→ Task to carry out
For every line in the data below that contains "computer", copy the line.

#### Extracted material ####

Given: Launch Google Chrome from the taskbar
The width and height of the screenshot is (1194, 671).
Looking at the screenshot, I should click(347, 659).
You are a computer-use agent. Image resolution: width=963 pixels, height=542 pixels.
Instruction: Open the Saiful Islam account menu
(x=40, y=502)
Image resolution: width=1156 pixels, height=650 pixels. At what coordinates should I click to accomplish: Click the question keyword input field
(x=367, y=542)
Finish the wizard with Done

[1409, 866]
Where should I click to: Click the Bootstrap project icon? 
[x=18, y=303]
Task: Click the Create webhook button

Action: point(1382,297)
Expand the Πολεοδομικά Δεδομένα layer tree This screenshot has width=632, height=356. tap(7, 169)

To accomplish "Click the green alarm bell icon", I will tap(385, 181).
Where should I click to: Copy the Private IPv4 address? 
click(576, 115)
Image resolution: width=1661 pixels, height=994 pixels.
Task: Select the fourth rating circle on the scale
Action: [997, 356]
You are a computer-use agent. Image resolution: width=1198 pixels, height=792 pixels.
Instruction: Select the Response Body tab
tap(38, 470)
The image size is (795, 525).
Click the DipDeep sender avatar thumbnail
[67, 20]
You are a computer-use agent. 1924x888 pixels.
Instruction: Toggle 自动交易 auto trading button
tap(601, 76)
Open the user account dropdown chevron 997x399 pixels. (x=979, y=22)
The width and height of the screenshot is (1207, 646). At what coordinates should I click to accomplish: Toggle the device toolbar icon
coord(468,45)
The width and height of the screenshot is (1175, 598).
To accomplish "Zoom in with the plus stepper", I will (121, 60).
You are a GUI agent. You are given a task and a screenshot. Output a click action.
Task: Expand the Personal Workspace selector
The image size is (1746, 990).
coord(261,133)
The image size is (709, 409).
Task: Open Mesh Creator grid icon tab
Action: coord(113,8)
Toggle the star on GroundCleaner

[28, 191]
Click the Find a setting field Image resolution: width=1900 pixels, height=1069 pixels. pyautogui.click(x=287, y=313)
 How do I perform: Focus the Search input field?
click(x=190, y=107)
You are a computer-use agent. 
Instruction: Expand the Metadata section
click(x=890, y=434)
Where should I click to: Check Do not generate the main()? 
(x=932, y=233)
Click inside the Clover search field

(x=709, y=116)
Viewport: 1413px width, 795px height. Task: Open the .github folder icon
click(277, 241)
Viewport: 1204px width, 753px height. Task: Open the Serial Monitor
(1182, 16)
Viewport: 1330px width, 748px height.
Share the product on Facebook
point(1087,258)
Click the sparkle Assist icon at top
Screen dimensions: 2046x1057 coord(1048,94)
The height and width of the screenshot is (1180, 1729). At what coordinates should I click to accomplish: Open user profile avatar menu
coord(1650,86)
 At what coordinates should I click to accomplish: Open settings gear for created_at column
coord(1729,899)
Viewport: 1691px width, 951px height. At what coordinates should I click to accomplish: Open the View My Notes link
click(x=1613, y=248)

####

→ Response to the task
You are a computer-use agent. Image resolution: width=963 pixels, height=542 pixels.
You are a computer-use agent. Image resolution: width=1198 pixels, height=792 pixels.
You are a computer-use agent. 1924x888 pixels.
You are a computer-use agent. 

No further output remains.